*Saved entries*:
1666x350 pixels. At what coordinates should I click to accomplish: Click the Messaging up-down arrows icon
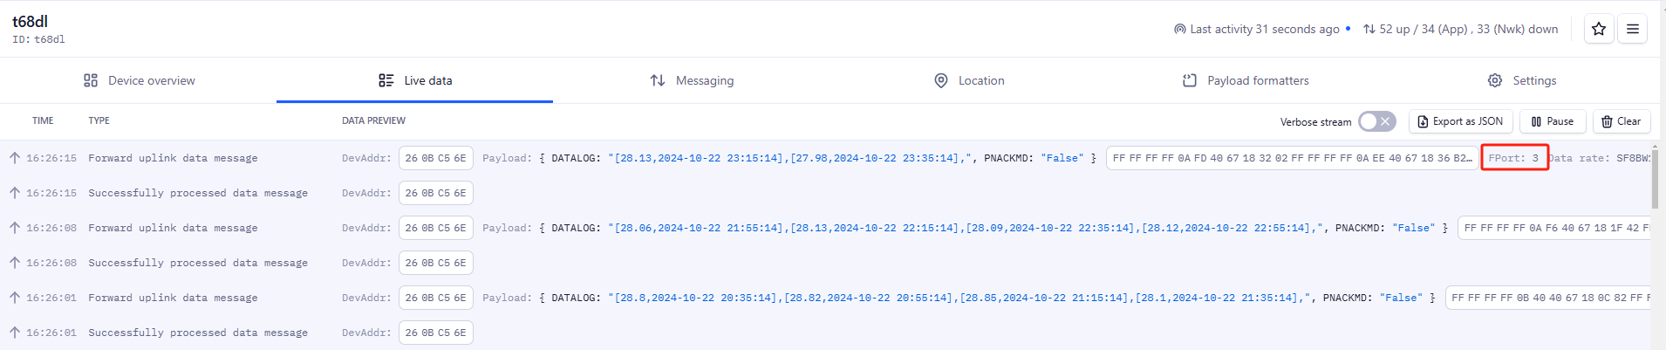658,80
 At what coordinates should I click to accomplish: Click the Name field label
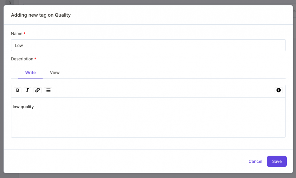tap(17, 34)
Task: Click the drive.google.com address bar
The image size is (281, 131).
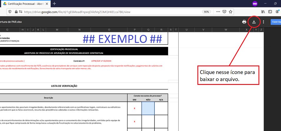Action: (112, 12)
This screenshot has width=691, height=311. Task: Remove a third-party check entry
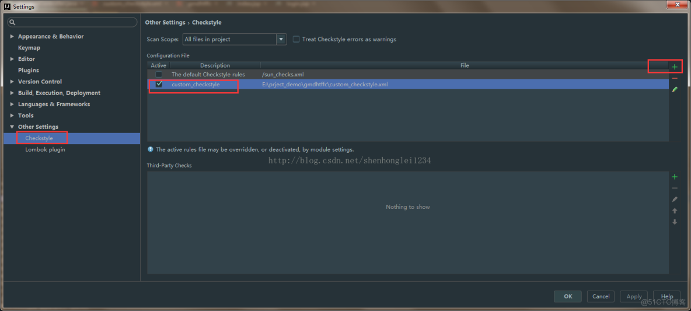(x=675, y=188)
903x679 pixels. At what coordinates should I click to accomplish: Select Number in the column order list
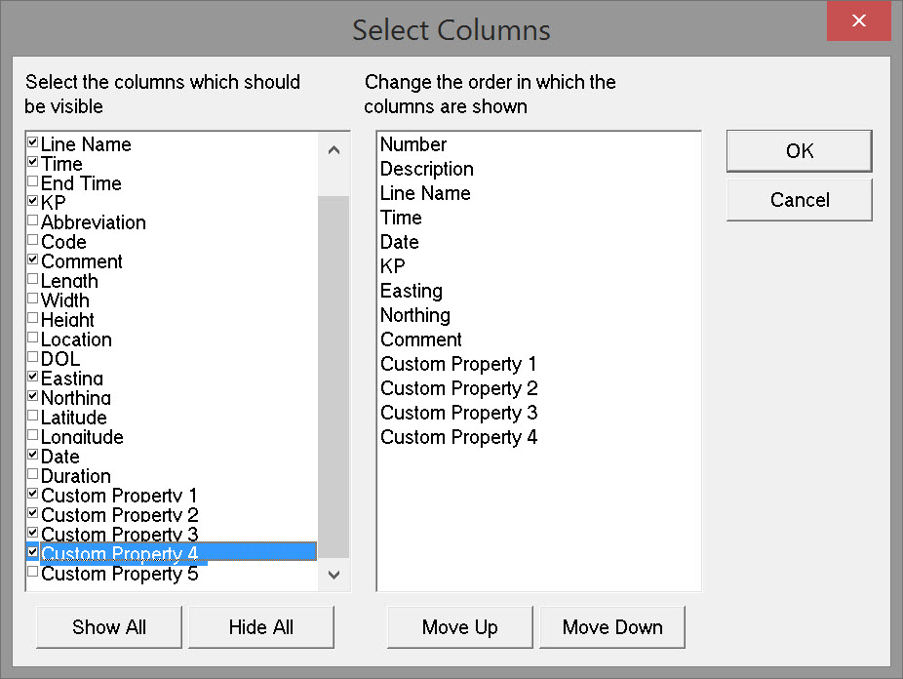pos(413,144)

*ASSIGNMENT*:
Could you set down every record above word for word, leaving out the pictures?

*THE COMPLETED TASK*:
1666x350 pixels. At what coordinates should I click to accomplish: Click the Messaging up-down arrows icon
658,80
 At what coordinates should I click to accomplish: Click the Name field label
tap(17, 34)
Task: Click the drive.google.com address bar
The image size is (281, 131).
Action: (112, 12)
This screenshot has width=691, height=311. Task: Remove a third-party check entry
(x=675, y=188)
903x679 pixels. At what coordinates should I click to accomplish: Select Number in the column order list
pos(413,144)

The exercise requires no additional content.